Excerpt provided:
++++

Food Planning For Maximum Fat Loss In Minimum Time
Last chapter, we mentioned the "batch meal" process. This is my secret to eliminating anxiety around meals and having food ready at a moment's notice.
Here are the basics:
- On most Sunday nights, I'll cook up 2 pounds of boneless, skinless chicken thighs with veggies and a bit of white rice.
- I'll then eat this same meal for lunch until Thursday.
- Thursday night, I'll cook again to get me through the next few days.
- The following Sunday I'll switch it up and, for example, cook 2 pounds of ground turkey with 4-5 different spices and herbs, and eat it with some sauteed kidney beans and veggies.
- I do the same with breakfast, by making 12-15 hard-boiled eggs on a Sunday and eating a few of them every morning with some hot sauce or salsa and sauteed veggies.
- Yogurt breakfasts are even easier. Simply buy a bunch of small plain Greek yogurt containers and fruit, and eat 1 of them every morning.
- I like Fage brand since they make plain full-fat and 2% greek yogurts. Chobani does not do this, from my knowledge.
- Note: Don't buy the large containers since it's such a pain to correctly measure portion sizes. Just buy the small containers.
- It's easy, it's simple, and it makes life so much easier.
- No longer do I have to worry about what to eat, or whether or not I'll have time to cook or any of that nonsense.
- I simply put some of my pre-made food into Tupperware and heat it up in the office microwave. Perfect.
Oh yeah, before I forget. Here's...
A stupid simple food prep "hack" that 90% of dieters drop the ball on, but will guarantee you perfect portion control and effortless weight loss
When you want to weigh your food into portions, how would you usually do it?
If you're like most people, you'll simply take the prepared food, put it on a bowl/plate and pop it on a scale. Subtract out (or "tare") the weight of the plate, and voila, you have the weight of your food.
Perfect, right? Wrong.
When you weigh foods (especially meat) after they're prepared, they're guaranteed to weigh less. This is due to the water weight of the food that's been lost during the cooking process.
Studies show up to 33% of weight in meats is lost after cooking.
And if you're counting your food intake based on the post-cooking, post-water-loss weight, yet comparing the serving size to the numbers on the nutrition panel, you may be understating your calorie intake.
Sure, this isn't a make-or-break thing if it's a one-off occurrence. And sure you can get by guesstimating when you buy food outside (which is rarely, I hope!)...
But anytime you cook at home, I highly suggest you weigh food before you cook.
Think of it this way...
When you're cooking up 8 oz. of boneless skinless chicken thighs (300 calories or so) with 1 tsp of coconut oil (50 calories or so) and some other spices and whatnot, you're at about 400 calories. Sounds like a decent-sized meal.
If you did this the wrong way, though, by weighing after you cooked...
Your 8 oz. of chicken would probably weigh 5 or 6 oz. at most. If you assume 6 oz. of chicken (225 calories) plus 1 tsp of oil (50 calories), you're now at 275 calories for the meal. Already off by 125 calories.
Add the fact that you're eating this same meal for 3 or 4 days, and you're already eating a cool 600 calories more than you thought for the week. Even worse, you may be making the same mistake with another meal in the day, meaning you could be off as much as 250-300 calories per day! In one week, that's 1750 calories more than you'd pictured, making weight loss much more difficult if you ask me!

++++

Data extracts:
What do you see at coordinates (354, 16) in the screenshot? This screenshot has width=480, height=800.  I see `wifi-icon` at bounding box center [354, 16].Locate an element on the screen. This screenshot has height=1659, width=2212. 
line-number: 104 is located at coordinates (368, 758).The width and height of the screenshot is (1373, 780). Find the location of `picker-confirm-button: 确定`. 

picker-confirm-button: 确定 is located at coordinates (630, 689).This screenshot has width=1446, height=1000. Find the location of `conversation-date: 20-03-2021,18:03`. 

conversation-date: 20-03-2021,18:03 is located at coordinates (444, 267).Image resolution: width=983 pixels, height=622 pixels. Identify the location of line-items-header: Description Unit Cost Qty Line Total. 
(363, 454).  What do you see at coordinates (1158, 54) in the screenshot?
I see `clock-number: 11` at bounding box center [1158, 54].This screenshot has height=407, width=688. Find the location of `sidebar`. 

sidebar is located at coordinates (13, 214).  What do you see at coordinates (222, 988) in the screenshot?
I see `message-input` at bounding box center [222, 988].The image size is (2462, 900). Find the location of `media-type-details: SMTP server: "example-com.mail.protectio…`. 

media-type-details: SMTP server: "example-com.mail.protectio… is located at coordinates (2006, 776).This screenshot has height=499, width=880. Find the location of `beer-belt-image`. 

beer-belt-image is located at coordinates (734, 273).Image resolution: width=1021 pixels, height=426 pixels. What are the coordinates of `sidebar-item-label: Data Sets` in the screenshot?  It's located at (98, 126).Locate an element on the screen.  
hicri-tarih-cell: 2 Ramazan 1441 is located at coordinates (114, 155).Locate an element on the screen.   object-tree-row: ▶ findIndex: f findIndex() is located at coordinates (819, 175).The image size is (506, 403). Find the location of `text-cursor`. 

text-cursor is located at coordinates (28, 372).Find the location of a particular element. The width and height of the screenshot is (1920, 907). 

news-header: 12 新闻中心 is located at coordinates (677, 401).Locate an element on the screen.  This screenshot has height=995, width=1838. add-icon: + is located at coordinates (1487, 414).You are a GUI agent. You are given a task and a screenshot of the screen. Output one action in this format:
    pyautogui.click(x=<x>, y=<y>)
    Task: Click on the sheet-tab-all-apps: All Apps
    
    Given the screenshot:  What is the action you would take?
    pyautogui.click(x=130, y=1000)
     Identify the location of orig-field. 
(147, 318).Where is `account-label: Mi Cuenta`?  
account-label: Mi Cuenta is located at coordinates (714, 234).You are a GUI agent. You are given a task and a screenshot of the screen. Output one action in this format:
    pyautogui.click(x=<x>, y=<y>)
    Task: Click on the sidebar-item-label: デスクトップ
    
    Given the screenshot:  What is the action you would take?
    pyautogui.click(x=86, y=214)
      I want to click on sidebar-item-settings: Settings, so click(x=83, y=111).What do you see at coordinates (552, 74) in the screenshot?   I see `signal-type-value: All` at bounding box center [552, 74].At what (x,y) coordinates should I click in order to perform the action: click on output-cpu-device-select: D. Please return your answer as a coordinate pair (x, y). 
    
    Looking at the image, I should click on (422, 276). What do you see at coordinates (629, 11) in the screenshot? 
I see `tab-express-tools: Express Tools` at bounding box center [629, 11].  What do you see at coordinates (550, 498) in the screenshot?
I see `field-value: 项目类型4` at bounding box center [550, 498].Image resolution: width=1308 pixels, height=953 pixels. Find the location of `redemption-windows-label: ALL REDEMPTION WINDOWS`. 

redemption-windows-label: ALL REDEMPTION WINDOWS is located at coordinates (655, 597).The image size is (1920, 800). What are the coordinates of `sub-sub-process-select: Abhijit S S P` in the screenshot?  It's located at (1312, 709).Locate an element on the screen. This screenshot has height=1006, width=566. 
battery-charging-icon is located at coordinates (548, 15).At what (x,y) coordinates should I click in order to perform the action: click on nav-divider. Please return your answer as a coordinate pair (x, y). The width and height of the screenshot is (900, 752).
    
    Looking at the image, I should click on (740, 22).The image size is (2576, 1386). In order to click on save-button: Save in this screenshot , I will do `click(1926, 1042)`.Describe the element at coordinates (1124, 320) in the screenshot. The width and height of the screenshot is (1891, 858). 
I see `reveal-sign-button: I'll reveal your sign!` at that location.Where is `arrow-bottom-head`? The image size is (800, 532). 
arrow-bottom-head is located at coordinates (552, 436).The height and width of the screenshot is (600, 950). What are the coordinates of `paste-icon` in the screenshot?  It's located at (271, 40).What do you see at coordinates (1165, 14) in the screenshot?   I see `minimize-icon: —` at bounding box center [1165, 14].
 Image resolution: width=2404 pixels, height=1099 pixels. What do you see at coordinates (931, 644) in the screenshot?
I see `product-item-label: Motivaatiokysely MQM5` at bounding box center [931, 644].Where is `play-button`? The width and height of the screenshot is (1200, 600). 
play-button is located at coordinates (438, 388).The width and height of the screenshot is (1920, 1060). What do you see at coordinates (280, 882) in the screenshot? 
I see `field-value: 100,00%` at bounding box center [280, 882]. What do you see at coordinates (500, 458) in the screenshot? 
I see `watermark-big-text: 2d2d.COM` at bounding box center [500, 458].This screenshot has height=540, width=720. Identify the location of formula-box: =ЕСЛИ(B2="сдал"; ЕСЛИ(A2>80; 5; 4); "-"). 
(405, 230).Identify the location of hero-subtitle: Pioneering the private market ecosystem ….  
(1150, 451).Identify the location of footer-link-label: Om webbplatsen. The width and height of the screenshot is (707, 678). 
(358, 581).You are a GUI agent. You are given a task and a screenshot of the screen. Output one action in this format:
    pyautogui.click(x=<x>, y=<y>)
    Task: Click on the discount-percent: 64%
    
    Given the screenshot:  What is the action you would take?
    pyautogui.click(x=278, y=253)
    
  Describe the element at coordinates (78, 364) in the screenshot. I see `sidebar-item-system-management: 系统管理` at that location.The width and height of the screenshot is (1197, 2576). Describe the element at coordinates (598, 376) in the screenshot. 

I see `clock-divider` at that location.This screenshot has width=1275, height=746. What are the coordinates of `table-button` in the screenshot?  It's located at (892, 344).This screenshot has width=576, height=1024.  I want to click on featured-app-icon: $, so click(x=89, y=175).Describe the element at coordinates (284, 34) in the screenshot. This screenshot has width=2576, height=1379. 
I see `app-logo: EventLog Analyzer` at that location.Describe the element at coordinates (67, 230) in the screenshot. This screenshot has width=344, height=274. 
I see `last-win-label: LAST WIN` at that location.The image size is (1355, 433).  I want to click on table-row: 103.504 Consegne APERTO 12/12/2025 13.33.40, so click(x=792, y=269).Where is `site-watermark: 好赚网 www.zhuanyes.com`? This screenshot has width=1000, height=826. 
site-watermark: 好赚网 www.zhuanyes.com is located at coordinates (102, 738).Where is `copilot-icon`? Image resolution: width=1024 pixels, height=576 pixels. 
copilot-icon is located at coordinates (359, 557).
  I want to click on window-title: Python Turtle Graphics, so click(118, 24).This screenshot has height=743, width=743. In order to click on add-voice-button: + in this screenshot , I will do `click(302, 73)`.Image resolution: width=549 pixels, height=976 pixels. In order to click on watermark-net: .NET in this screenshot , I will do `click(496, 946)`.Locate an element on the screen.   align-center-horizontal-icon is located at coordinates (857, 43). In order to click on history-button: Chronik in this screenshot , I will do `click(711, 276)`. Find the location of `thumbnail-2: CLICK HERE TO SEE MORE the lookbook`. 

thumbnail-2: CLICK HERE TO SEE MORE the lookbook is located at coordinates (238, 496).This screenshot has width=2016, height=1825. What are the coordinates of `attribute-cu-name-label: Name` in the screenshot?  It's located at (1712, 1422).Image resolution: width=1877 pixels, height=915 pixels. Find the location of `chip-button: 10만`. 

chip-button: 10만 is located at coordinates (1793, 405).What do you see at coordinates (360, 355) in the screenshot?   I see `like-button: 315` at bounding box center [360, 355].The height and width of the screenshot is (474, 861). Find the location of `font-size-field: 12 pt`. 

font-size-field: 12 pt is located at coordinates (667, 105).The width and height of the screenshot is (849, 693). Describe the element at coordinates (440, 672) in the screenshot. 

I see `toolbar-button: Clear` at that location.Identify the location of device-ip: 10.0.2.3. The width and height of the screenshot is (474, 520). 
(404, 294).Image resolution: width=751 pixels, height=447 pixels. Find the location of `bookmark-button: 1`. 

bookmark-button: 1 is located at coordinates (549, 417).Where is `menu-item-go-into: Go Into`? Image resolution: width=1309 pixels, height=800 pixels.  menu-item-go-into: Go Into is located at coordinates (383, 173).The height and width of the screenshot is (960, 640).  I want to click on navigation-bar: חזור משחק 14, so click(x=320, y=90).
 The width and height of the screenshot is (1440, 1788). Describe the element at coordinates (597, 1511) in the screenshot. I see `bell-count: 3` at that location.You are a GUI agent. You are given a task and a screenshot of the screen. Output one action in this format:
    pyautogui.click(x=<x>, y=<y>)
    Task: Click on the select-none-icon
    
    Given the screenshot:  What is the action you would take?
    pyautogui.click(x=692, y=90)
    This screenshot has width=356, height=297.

++++

Task to carry out:
Please say whether each statement agrees with the food planning text, answering yes or no and quoting the deciding words from it: (a) On most Sunday nights the writer cooks 2 pounds of boneless, skinless chicken thighs. (b) The writer recommends buying large yogurt containers. (c) When cooking at home, the writer suggests weighing food after it is cooked. Work from the food planning text only, not the listing.

Exercise result:
(a) Yes: "On most Sunday nights, I'll cook up 2 pounds of boneless, skinless chicken thighs"
(b) No: "Don't buy the large containers since it's such a pain to correctly measure portion sizes."
(c) No: "But anytime you cook at home, I highly suggest you weigh food before you cook."